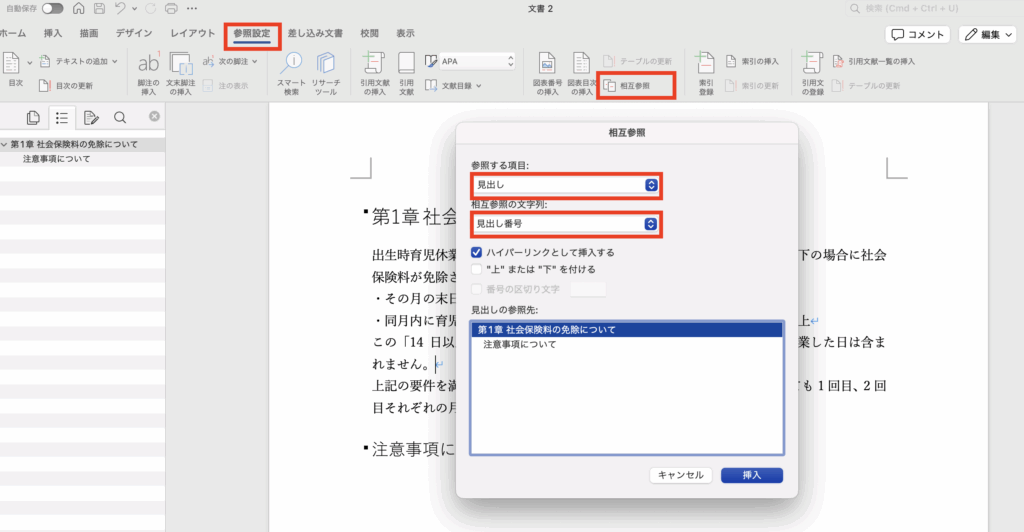
Task: Click the Smart Search (スマート検索) icon
Action: tap(290, 64)
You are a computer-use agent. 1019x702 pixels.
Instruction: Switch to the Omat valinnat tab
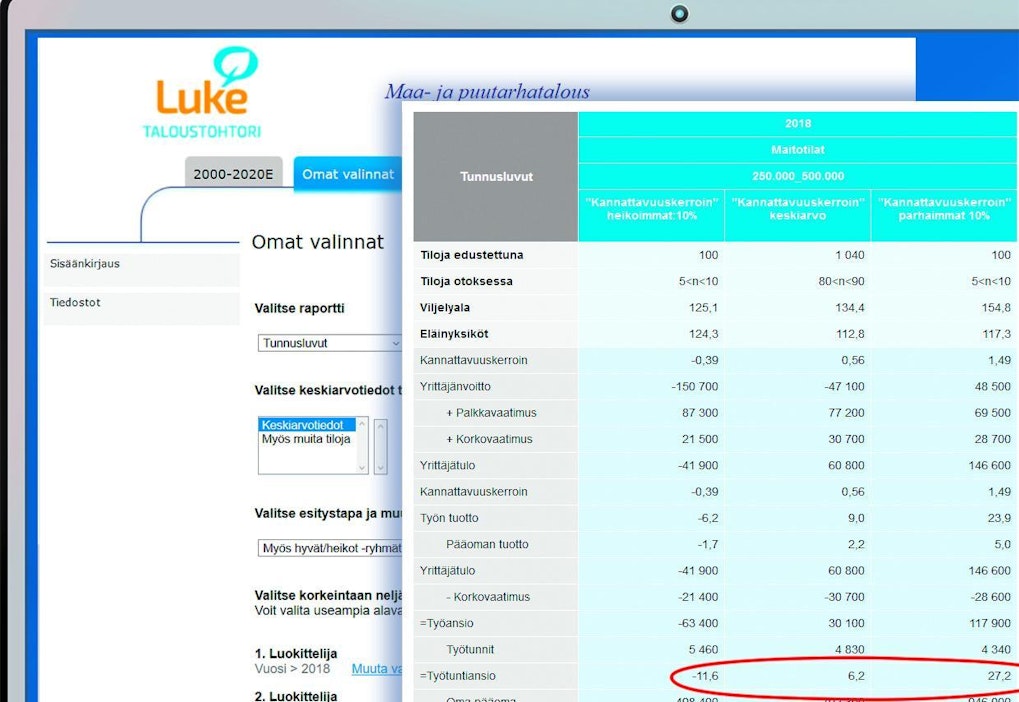347,174
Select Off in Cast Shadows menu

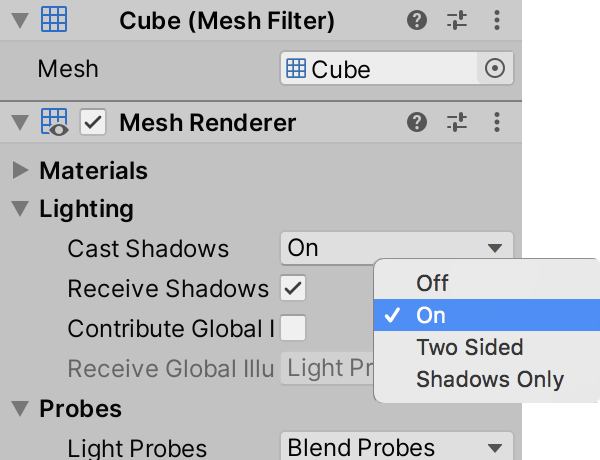pyautogui.click(x=432, y=283)
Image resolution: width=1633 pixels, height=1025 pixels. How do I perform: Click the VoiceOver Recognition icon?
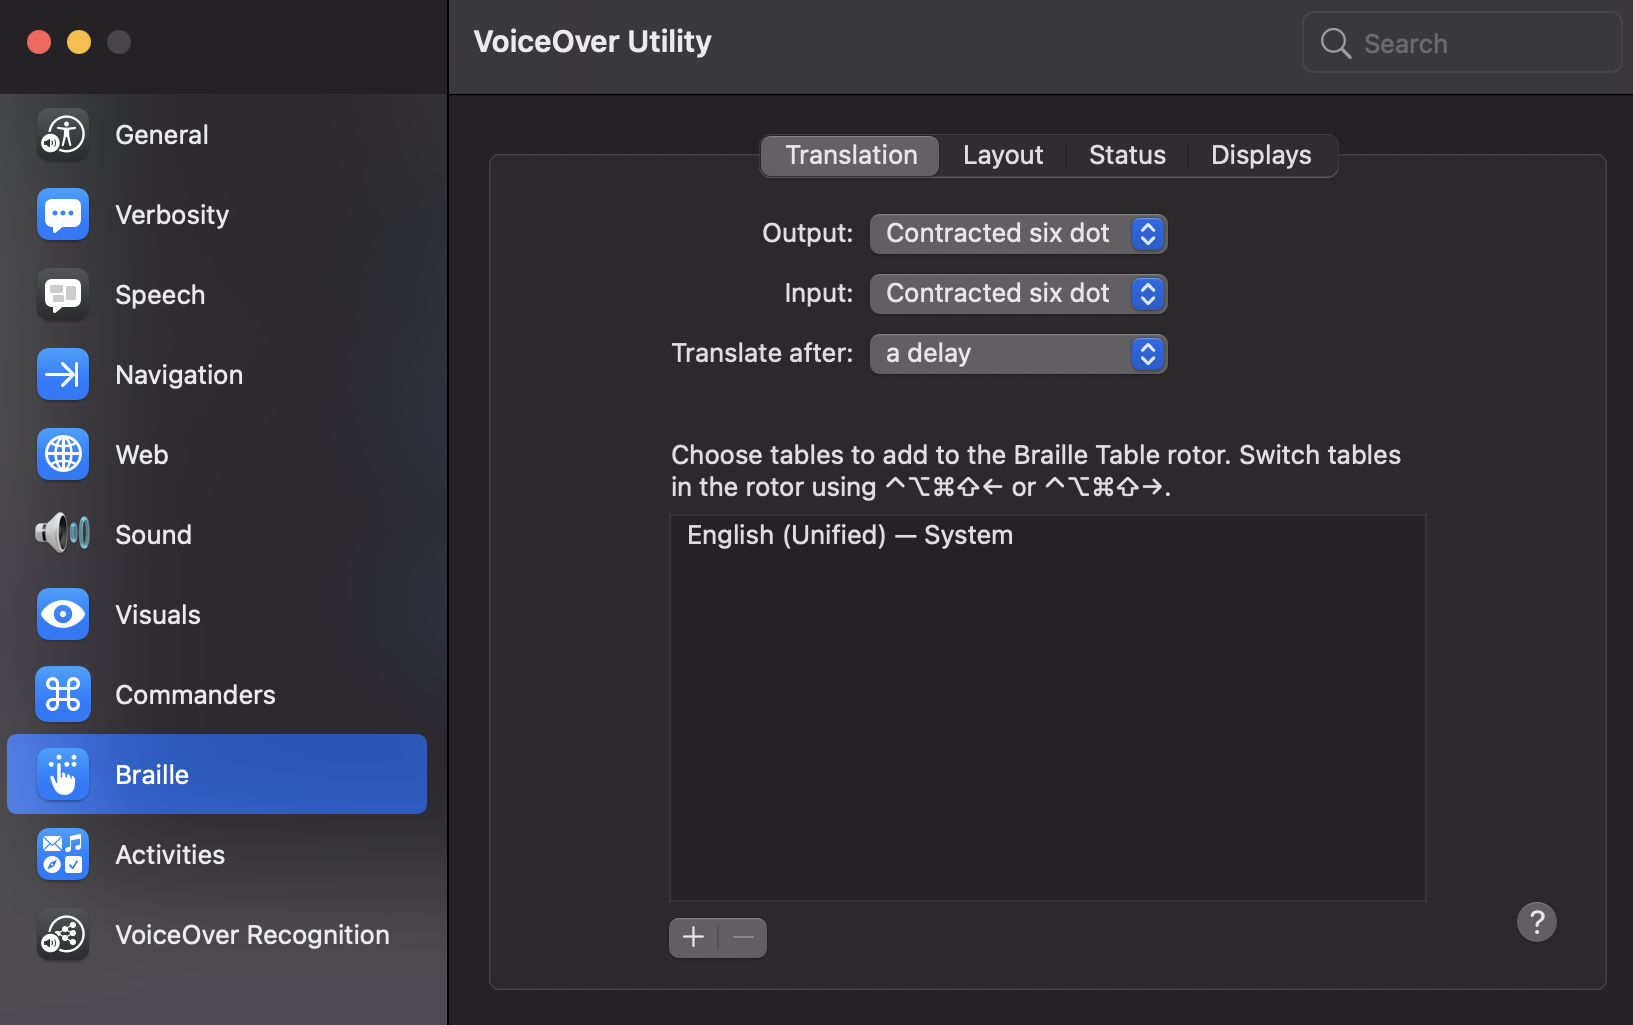(x=62, y=934)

____________

◆ Exercise details ◆
The span to retype runs from the line containing "Instruction: Switch to the Omat valinnat tab" through the last line of the listing above, both ends included; copy it exactly, without pictures.

◆ Response box ◆
Instruction: Switch to the Omat valinnat tab
347,174
Select Off in Cast Shadows menu

pyautogui.click(x=432, y=283)
Image resolution: width=1633 pixels, height=1025 pixels. How do I perform: Click the VoiceOver Recognition icon?
(x=62, y=934)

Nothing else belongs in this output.